◆ What is asked
Count the lines of the records that contain the string "panel", with case counting. Give only the number.

— Start —

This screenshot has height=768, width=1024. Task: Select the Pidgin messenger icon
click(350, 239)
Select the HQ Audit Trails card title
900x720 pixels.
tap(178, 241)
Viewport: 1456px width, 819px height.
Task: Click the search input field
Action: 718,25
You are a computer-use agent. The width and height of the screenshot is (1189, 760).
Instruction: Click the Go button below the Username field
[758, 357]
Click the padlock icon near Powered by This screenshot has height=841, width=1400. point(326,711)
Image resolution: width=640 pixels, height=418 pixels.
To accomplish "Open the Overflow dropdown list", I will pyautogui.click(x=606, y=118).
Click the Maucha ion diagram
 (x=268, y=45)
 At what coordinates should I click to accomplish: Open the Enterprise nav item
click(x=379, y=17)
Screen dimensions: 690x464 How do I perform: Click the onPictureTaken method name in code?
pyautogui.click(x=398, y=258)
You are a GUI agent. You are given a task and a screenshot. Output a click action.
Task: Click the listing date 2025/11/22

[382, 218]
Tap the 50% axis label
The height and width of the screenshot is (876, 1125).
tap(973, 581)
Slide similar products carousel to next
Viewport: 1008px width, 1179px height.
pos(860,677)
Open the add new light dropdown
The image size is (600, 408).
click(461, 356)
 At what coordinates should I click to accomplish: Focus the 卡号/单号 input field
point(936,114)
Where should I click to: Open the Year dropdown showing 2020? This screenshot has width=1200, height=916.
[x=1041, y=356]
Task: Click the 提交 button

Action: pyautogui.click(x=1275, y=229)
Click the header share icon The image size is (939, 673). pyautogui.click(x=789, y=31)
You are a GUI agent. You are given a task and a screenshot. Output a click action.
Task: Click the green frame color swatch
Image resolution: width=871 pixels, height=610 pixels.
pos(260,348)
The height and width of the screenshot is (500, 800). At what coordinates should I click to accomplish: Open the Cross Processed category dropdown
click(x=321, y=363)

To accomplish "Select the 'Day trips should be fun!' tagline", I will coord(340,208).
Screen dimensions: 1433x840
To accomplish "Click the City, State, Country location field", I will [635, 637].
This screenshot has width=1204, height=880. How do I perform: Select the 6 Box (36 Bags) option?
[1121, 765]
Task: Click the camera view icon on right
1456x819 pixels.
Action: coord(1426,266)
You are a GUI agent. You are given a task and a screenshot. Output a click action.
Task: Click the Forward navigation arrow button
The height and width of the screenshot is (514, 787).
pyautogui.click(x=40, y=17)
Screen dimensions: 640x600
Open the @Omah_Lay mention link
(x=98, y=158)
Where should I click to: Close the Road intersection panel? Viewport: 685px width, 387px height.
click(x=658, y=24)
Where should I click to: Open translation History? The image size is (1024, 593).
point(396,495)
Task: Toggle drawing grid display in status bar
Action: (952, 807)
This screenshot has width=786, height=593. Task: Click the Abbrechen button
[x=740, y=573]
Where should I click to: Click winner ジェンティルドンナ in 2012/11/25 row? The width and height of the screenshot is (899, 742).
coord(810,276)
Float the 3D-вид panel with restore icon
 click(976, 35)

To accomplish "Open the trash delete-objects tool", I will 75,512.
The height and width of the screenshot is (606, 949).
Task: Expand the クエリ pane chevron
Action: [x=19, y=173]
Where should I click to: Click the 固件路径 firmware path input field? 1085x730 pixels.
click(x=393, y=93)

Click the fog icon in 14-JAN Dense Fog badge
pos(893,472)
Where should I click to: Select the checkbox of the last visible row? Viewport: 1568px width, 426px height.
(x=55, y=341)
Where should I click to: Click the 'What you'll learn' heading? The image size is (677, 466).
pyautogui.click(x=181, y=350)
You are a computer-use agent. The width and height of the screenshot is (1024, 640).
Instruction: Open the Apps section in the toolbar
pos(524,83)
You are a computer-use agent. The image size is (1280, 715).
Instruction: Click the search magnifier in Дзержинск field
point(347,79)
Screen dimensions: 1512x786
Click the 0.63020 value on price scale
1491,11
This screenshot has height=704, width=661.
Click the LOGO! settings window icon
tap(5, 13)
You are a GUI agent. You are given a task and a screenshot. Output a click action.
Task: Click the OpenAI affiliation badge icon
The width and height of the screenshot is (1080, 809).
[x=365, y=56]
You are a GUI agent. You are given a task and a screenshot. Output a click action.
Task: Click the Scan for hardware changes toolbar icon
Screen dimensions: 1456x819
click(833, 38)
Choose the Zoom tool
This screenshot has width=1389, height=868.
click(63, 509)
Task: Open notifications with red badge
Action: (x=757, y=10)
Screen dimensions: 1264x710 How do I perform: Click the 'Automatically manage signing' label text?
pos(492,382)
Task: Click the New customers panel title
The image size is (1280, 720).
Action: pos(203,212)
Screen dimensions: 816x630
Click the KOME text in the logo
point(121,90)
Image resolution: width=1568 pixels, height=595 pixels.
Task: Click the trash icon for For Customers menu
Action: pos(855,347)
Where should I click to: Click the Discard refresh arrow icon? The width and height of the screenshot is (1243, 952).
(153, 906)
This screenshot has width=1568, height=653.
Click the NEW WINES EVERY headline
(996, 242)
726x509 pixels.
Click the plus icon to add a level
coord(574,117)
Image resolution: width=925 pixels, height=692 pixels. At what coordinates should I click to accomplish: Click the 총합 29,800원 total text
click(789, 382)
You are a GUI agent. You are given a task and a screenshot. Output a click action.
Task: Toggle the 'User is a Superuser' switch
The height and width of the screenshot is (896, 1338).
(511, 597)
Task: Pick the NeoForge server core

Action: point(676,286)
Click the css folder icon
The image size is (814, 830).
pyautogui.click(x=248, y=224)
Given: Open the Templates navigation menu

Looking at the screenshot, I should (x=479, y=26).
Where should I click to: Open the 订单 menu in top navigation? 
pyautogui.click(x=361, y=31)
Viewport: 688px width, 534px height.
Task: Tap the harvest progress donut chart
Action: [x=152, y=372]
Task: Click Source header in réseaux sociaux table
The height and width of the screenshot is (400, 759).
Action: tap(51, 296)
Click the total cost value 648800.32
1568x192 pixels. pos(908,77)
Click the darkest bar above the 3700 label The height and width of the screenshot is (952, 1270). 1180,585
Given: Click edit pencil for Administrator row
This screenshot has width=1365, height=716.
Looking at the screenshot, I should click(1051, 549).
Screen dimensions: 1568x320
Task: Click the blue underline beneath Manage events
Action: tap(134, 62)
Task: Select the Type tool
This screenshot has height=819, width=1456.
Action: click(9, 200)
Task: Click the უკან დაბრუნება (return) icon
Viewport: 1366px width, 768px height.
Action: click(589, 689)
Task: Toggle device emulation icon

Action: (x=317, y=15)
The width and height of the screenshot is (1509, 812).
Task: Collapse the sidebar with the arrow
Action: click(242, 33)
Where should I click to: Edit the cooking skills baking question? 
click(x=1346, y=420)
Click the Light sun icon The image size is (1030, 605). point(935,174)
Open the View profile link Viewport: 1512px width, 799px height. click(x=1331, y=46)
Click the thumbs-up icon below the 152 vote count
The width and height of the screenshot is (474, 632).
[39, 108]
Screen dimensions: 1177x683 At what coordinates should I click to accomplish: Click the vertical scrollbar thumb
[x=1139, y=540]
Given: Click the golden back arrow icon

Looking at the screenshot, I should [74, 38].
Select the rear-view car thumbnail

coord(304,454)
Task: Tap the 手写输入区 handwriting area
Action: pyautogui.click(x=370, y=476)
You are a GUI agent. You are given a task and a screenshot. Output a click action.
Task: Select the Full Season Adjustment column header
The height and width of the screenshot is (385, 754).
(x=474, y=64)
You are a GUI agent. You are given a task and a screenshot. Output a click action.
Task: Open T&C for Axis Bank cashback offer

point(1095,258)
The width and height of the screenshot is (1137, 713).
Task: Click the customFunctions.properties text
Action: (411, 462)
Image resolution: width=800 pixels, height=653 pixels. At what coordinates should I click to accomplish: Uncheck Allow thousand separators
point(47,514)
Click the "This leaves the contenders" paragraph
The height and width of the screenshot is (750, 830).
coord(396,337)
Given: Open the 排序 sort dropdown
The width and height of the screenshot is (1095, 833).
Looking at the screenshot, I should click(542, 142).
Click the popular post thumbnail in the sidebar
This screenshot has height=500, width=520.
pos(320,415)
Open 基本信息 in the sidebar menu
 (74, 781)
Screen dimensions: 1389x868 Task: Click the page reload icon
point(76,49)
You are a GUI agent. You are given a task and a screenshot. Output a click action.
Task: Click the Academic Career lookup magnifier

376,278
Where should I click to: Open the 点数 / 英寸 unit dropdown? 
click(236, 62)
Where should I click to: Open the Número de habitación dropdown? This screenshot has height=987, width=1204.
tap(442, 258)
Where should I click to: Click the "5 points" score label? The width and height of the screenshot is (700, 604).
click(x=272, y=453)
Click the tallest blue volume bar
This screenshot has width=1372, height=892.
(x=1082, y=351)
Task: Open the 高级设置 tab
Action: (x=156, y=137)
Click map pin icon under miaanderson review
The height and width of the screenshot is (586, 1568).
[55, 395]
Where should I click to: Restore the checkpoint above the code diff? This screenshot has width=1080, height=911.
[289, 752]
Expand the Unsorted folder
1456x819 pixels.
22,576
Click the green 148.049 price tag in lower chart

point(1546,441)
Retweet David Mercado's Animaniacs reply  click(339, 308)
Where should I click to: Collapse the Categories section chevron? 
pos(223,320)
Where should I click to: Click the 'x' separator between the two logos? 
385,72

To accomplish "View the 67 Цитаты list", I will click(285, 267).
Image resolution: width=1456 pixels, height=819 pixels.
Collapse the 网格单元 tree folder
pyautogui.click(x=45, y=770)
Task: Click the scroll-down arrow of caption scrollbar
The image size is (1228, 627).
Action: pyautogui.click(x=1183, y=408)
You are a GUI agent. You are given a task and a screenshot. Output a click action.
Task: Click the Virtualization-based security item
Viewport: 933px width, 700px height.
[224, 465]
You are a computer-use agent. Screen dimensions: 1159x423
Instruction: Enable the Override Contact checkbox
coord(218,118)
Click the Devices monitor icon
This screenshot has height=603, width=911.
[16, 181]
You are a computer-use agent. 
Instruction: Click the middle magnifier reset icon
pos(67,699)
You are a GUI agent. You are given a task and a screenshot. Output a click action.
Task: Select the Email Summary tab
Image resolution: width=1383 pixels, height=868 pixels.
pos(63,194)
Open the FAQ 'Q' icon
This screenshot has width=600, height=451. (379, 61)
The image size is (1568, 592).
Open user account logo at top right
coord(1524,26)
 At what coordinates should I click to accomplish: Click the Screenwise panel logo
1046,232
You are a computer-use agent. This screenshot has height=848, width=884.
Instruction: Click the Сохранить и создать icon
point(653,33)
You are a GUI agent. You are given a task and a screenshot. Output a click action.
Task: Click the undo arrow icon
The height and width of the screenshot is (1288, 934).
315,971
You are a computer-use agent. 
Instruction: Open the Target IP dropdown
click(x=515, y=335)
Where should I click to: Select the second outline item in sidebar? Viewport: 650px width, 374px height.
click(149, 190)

— End —

◆ Completed task
4